Nigeria’s Stolen Oil Is Sold And Laundered Internationally, New Report

From Reuters

Stolen Nigerian oil worth billions of dollars is sold every year on international markets and much of the proceeds are laundered in world financial centers like Britain and the United States, a report said.

An estimated 100,000 barrels per day (bpd) of oil was stolen from pipelines in the Niger Delta in the first quarter of this year, the report by London-based Chatham House said, not including the unknown quantities stolen from export terminals.

The theft amounts to around 5 percent of Nigeria’s current 2 million bpd production but has a wider impact because oil companies are often forced to shut down pipelines due to damage caused by thieves. Nigeria is producing 400,000 bpd below its capacity, mainly due to theft and pipeline closures.

The activity costs Africa’s second biggest economy an estimated $5 billion a year in potential revenue.

While oil majors like Royal Dutch Shell and Italy’s Eni are often the first to complain about theft, it is unclear how much they are losing from it. A measure of acceptable losses may be keeping them from taking determined preventive action, the report said. Oil firms do not pay royalties on stolen oil.

“Nigerian crude oil is being stolen on an industrial scale.
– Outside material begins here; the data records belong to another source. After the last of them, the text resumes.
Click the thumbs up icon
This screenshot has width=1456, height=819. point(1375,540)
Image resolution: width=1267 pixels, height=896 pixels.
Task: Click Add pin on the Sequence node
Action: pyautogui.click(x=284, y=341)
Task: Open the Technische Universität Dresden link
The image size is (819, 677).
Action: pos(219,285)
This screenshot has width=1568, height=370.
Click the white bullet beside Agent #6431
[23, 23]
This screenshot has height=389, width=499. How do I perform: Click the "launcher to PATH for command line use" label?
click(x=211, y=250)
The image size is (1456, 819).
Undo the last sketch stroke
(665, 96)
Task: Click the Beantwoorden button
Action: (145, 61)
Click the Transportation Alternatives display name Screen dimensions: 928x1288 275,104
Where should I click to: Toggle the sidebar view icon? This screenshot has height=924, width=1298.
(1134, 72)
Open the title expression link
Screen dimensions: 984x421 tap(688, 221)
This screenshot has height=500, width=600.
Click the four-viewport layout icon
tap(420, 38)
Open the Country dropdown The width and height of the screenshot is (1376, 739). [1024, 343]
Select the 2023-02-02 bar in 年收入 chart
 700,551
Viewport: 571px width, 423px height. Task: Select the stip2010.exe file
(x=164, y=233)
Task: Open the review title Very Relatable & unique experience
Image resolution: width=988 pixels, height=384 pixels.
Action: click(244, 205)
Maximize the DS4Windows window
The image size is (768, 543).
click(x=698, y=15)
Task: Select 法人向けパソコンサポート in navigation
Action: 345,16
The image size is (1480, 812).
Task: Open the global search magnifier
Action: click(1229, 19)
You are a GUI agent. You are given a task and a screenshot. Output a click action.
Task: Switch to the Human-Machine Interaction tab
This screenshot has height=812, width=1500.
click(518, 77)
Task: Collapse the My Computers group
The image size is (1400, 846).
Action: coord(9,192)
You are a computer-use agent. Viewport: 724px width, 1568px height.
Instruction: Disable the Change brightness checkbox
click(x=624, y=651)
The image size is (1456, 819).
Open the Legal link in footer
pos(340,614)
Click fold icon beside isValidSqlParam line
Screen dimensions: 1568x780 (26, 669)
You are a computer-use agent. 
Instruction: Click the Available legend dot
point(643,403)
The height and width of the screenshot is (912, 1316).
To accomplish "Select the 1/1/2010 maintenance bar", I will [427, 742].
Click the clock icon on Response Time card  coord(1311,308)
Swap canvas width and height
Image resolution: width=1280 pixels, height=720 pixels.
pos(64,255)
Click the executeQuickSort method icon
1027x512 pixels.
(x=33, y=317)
Proceeds are laundered through world financial centers and used to buy assets in and outside Nigeria,” said the 70-page report, entitled “Nigeria’s Criminal Crude”.

“Thieves have many ways to disguise funds … including cash smuggling, delayed deposits, use of middlemen, shell companies and tax havens, bribery of bank officials, cycling cash through legitimate businesses and cash purchases of luxury goods.”

The report named the United States, Britain, Dubai, Indonesia, India, Singapore and Switzerland as likely money-laundering hotspots, and the United States, Brazil, China, Thailand, Indonesia and the Balkans as the most likely destination for stolen oil.